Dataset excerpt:
-- START --

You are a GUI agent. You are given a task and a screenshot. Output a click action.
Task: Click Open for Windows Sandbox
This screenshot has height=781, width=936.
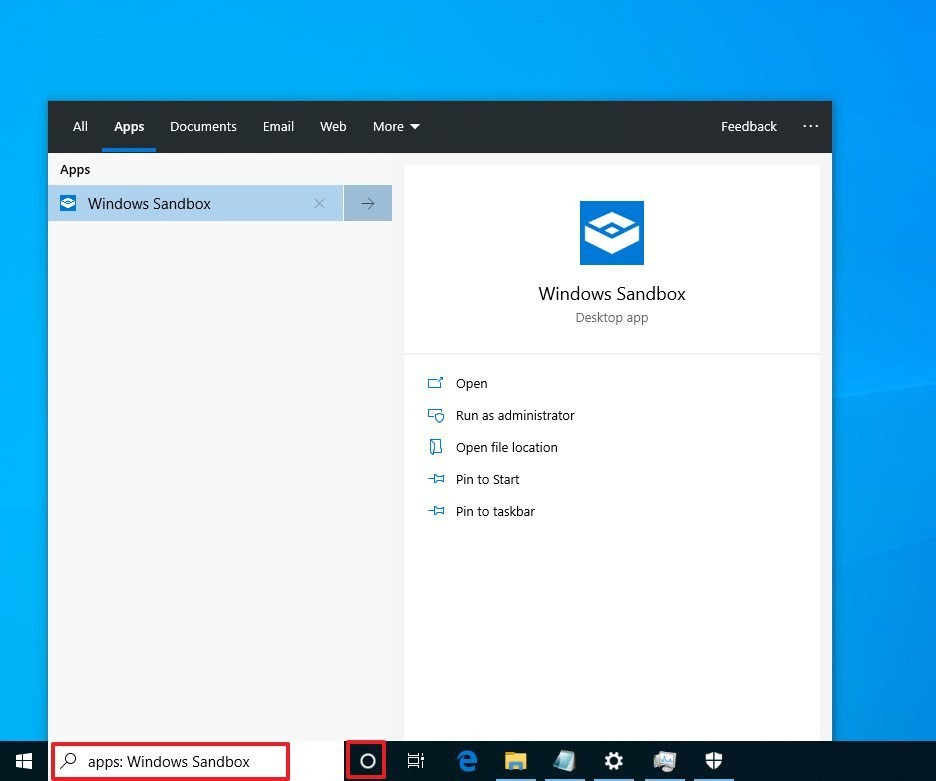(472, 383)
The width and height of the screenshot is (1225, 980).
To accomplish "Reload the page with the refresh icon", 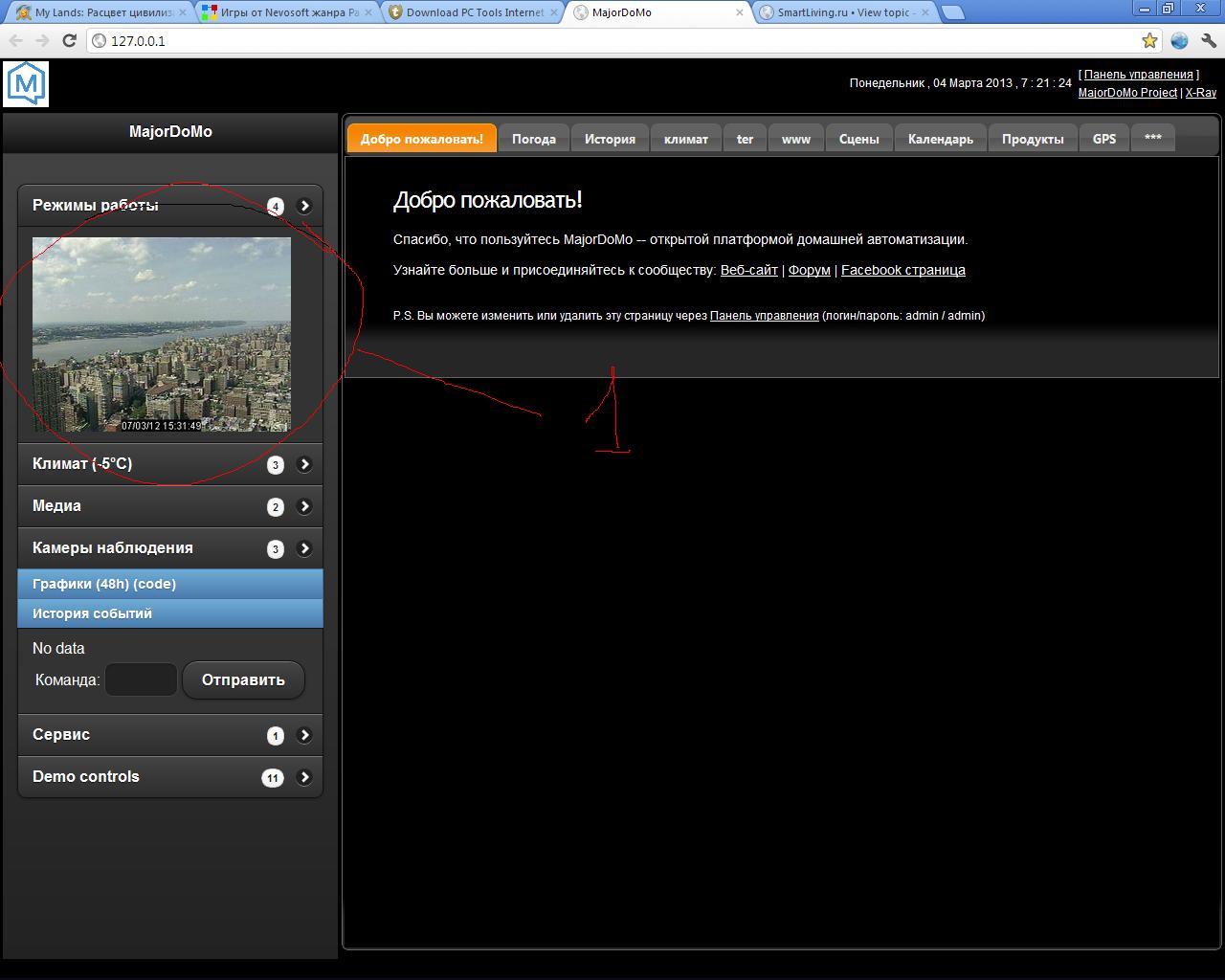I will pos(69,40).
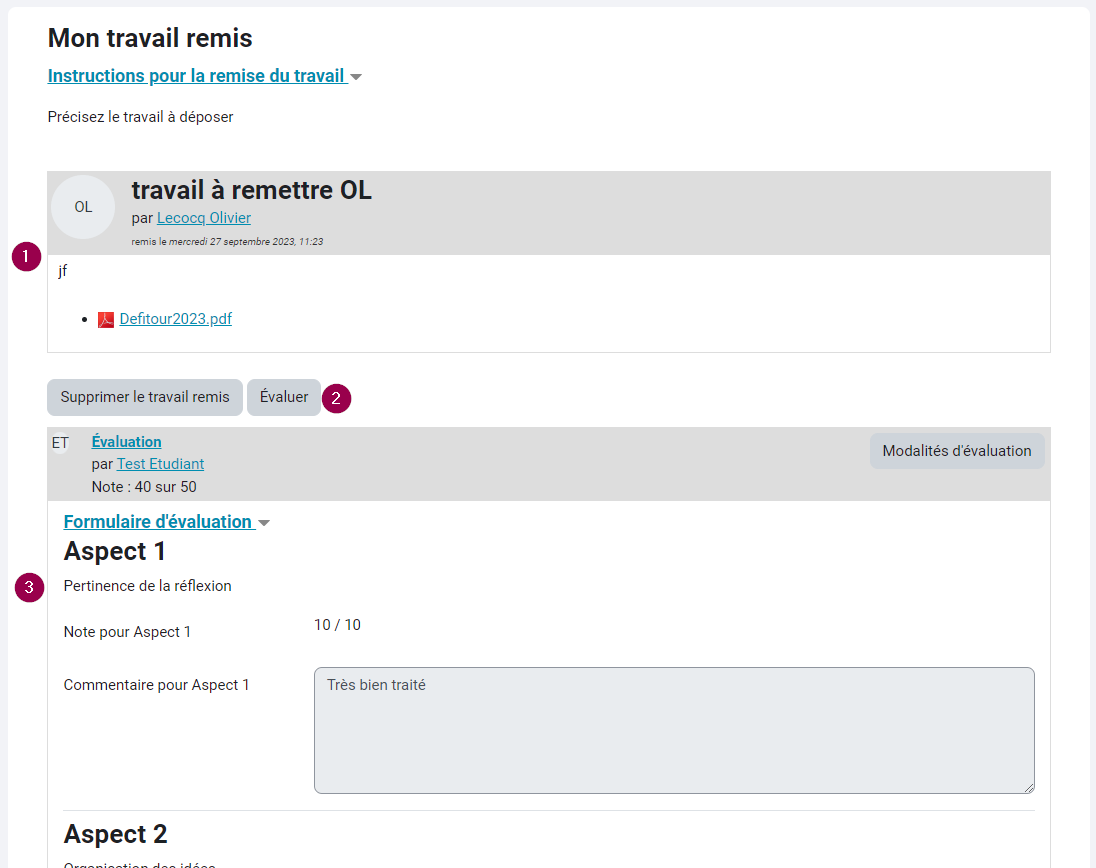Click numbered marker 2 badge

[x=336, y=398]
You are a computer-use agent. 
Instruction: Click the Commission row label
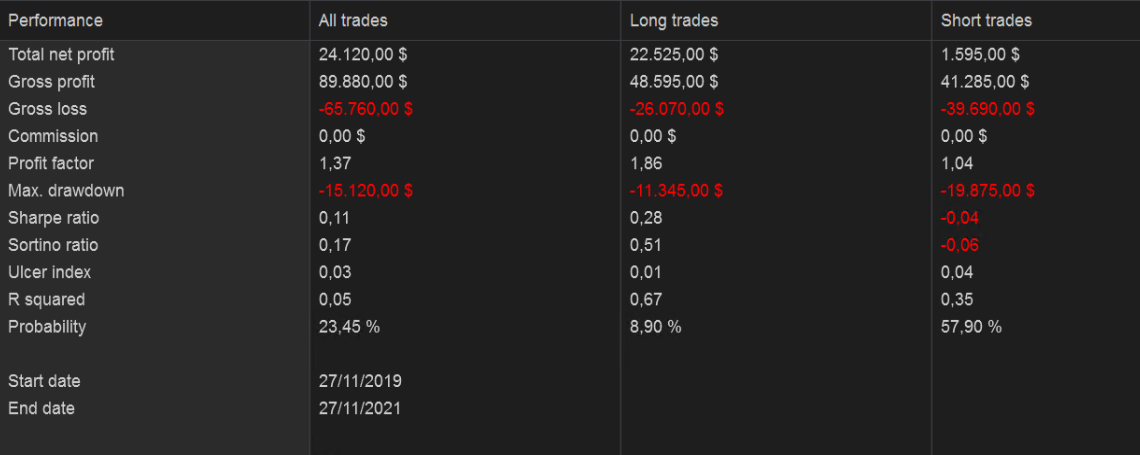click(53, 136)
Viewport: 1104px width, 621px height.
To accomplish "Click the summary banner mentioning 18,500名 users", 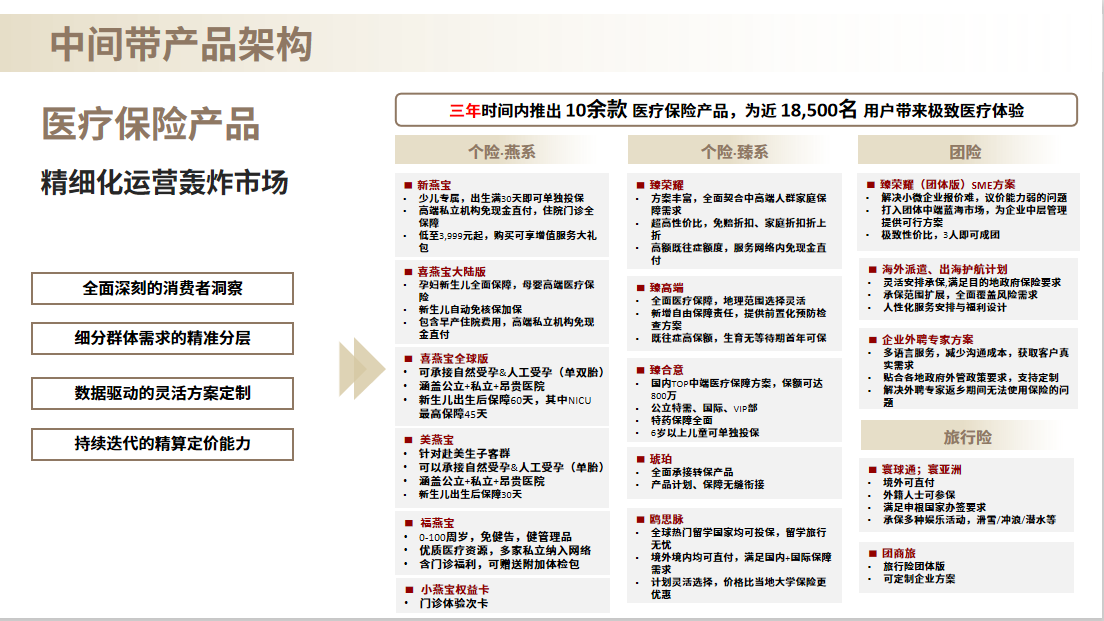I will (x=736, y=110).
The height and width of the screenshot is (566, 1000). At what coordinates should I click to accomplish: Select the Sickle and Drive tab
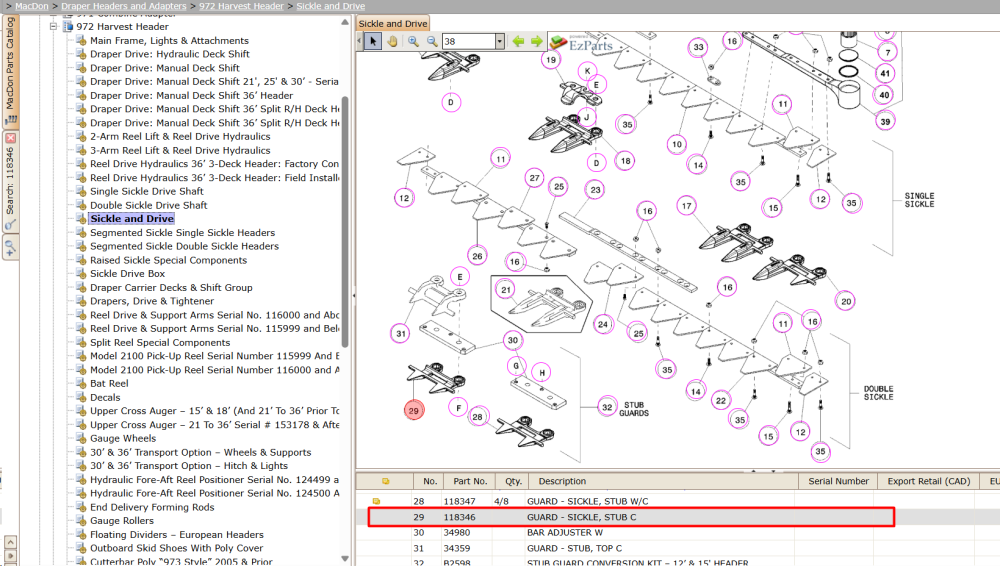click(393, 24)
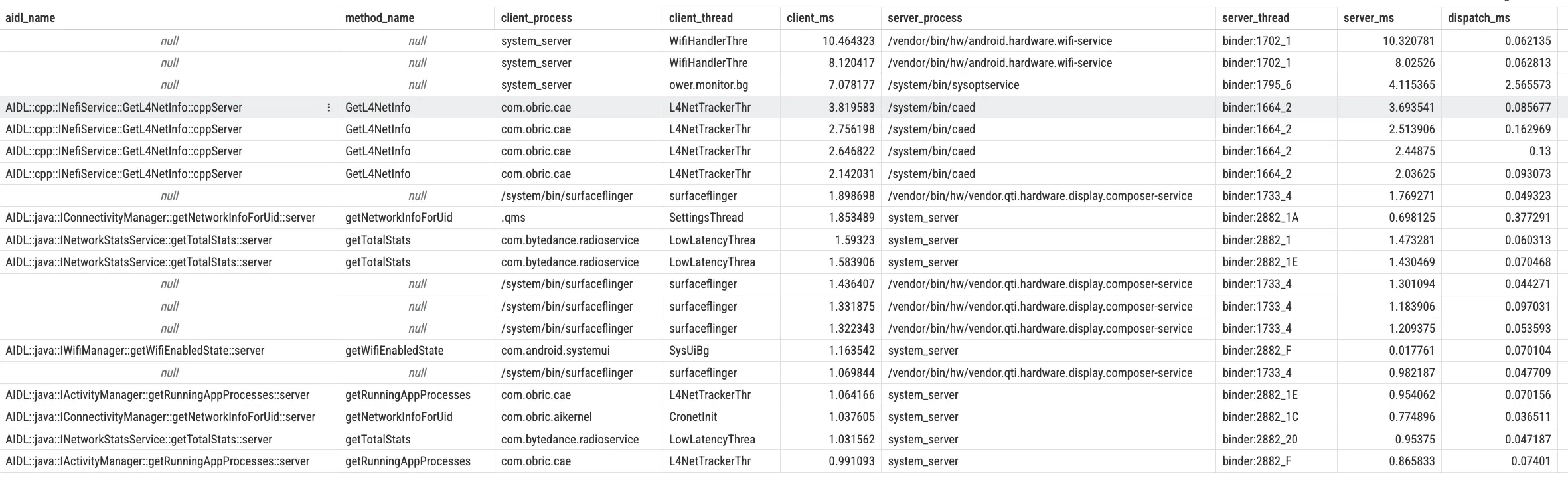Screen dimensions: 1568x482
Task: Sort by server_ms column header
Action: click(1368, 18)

-- END --

## Exercise task
Copy out the stretch of lines from the one containing "The height and" through the end of the lines above, character for character, leaving out the pictures.

## Finished answer
The height and width of the screenshot is (566, 1000). At what coordinates should I click to accomplish: Select the Sickle and Drive tab
click(393, 24)
Screen dimensions: 1568x482
Task: Sort by server_ms column header
Action: click(1368, 18)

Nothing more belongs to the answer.